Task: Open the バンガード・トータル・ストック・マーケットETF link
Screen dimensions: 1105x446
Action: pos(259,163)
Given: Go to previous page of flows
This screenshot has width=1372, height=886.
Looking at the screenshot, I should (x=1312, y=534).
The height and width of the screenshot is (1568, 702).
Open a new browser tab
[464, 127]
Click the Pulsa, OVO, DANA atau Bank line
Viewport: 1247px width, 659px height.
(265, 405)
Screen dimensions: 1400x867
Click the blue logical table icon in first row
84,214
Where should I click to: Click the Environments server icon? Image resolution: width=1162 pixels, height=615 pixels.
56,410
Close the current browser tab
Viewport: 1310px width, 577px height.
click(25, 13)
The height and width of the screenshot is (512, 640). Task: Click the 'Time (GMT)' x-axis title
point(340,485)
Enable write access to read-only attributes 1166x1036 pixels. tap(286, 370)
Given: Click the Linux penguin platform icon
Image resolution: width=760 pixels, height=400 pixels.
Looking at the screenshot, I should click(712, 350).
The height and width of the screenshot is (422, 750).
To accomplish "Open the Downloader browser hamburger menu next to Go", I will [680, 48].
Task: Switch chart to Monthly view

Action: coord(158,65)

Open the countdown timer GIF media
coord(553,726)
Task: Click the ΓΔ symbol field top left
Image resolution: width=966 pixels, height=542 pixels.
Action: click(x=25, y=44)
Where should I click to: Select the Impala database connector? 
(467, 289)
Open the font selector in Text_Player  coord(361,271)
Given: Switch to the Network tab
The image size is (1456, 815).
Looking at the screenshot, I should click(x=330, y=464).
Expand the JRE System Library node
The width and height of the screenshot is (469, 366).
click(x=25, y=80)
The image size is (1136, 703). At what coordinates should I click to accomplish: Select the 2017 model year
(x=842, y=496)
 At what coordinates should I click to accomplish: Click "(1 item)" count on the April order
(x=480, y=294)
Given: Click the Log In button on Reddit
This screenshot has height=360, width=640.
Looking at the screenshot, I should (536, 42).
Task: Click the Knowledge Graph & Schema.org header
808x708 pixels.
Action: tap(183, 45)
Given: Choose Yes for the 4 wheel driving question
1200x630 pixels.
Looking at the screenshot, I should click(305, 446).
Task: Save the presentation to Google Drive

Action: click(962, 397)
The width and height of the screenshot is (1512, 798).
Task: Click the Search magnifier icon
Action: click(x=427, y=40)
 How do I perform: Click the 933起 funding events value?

********

WRITTEN EXERCISE. Reproduce all of the data above verbatim, preserving every line in its original order and form.

ANSWER TO THE TASK.
Task: Open the バンガード・トータル・ストック・マーケットETF link
Screen dimensions: 1105x446
Action: pos(259,163)
Given: Go to previous page of flows
This screenshot has width=1372, height=886.
Looking at the screenshot, I should (x=1312, y=534).
The height and width of the screenshot is (1568, 702).
Open a new browser tab
[464, 127]
Click the Pulsa, OVO, DANA atau Bank line
Viewport: 1247px width, 659px height.
(265, 405)
Screen dimensions: 1400x867
Click the blue logical table icon in first row
84,214
Where should I click to: Click the Environments server icon? Image resolution: width=1162 pixels, height=615 pixels.
56,410
Close the current browser tab
Viewport: 1310px width, 577px height.
click(25, 13)
The height and width of the screenshot is (512, 640). Task: Click the 'Time (GMT)' x-axis title
point(340,485)
Enable write access to read-only attributes 1166x1036 pixels. tap(286, 370)
Given: Click the Linux penguin platform icon
Image resolution: width=760 pixels, height=400 pixels.
Looking at the screenshot, I should click(712, 350).
The height and width of the screenshot is (422, 750).
To accomplish "Open the Downloader browser hamburger menu next to Go", I will [680, 48].
Task: Switch chart to Monthly view

Action: coord(158,65)

Open the countdown timer GIF media
coord(553,726)
Task: Click the ΓΔ symbol field top left
Image resolution: width=966 pixels, height=542 pixels.
Action: click(x=25, y=44)
Where should I click to: Select the Impala database connector? 
(467, 289)
Open the font selector in Text_Player  coord(361,271)
Given: Switch to the Network tab
The image size is (1456, 815).
Looking at the screenshot, I should click(x=330, y=464).
Expand the JRE System Library node
The width and height of the screenshot is (469, 366).
click(x=25, y=80)
The image size is (1136, 703). At what coordinates should I click to accomplish: Select the 2017 model year
(x=842, y=496)
 At what coordinates should I click to accomplish: Click "(1 item)" count on the April order
(x=480, y=294)
Given: Click the Log In button on Reddit
This screenshot has height=360, width=640.
Looking at the screenshot, I should (536, 42).
Task: Click the Knowledge Graph & Schema.org header
808x708 pixels.
Action: tap(183, 45)
Given: Choose Yes for the 4 wheel driving question
1200x630 pixels.
Looking at the screenshot, I should click(305, 446).
Task: Save the presentation to Google Drive

Action: click(962, 397)
The width and height of the screenshot is (1512, 798).
Task: Click the Search magnifier icon
Action: click(x=427, y=40)
 How do I perform: Click the 933起 funding events value?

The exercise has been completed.